Revision as of 13:44, 15 February 2015 by Henk-Jan van Tuyl (talk | contribs) (Removed the remark about the monomorphism restriction, as the restriction is removed in haskell 2010)

(**) Eliminate consecutive duplicates of list elements.

```
compress :: Eq a => [a] -> [a]
compress = map head . group
```

We simply group equal values together (using Data.List.group), then take the head of each.

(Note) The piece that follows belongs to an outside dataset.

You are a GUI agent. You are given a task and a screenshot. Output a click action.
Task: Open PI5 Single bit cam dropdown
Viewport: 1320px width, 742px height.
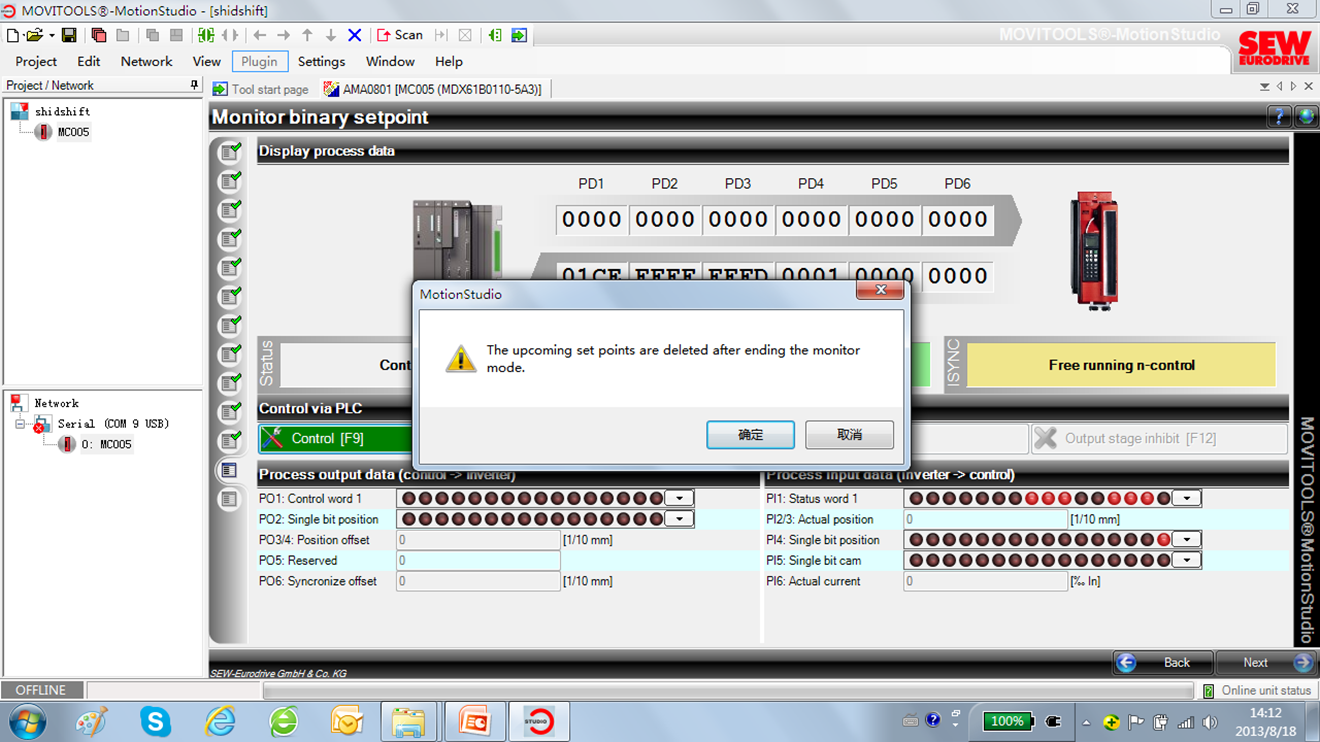(1187, 560)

An alternative solution is

```
compress (x:ys@(y:_))
| x == y = compress ys
| otherwise = x : compress ys
compress ys = ys
```

A variation of the above using `foldr`

(note that GHC erases the `Maybe`

s, producing efficient code):

```
compress xs = foldr f (const []) xs Nothing
where
f x r a@(Just q) | x == q = r a
f x r _ = x : r (Just x)
```

Another possibility using foldr (this one is not so efficient, because it pushes the whole input onto the "stack" before doing anything else):

```
compress :: (Eq a) => [a] -> [a]
compress = foldr skipDups []
where skipDups x [] = [x]
skipDups x acc
| x == head acc = acc
| otherwise = x : acc
```

A very simple approach:

```
compress [] = []
compress (x:xs) = x : (compress $ dropWhile (== x) xs)
```

Another approach, using foldr

```
compress :: Eq a => [a] -> [a]
compress x = foldr (\a b -> if a == (head b) then b else a:b) [last x] x
```

Wrong solution using foldr

```
compress :: Eq a => [a] -> [a]
compress xs = foldr (\x acc -> if x `elem` acc then acc else x:acc) [] xs
-- Main> compress [1, 1, 1, 2, 2, 1, 1]
-- [2,1] - must be [1,2,1]
```

and using foldl

```
compress :: (Eq a) => [a] -> [a]
compress x = foldl (\a b -> if (last a) == b then a else a ++ [b]) [head x] x
compress' x = reverse $ foldl (\a b -> if (head a) == b then a else b:a) [head x] x
```

A crazy variation that acts as a good transformer for fold/build fusion

```
{-# INLINE compress #-}
compress :: Eq a => [a] -> [a]
compress xs = build (\c n ->
let
f x r a@(Just q) | x == q = r a
f x r _ = x `c` r (Just x)
in
foldr f (const n) xs Nothing)
```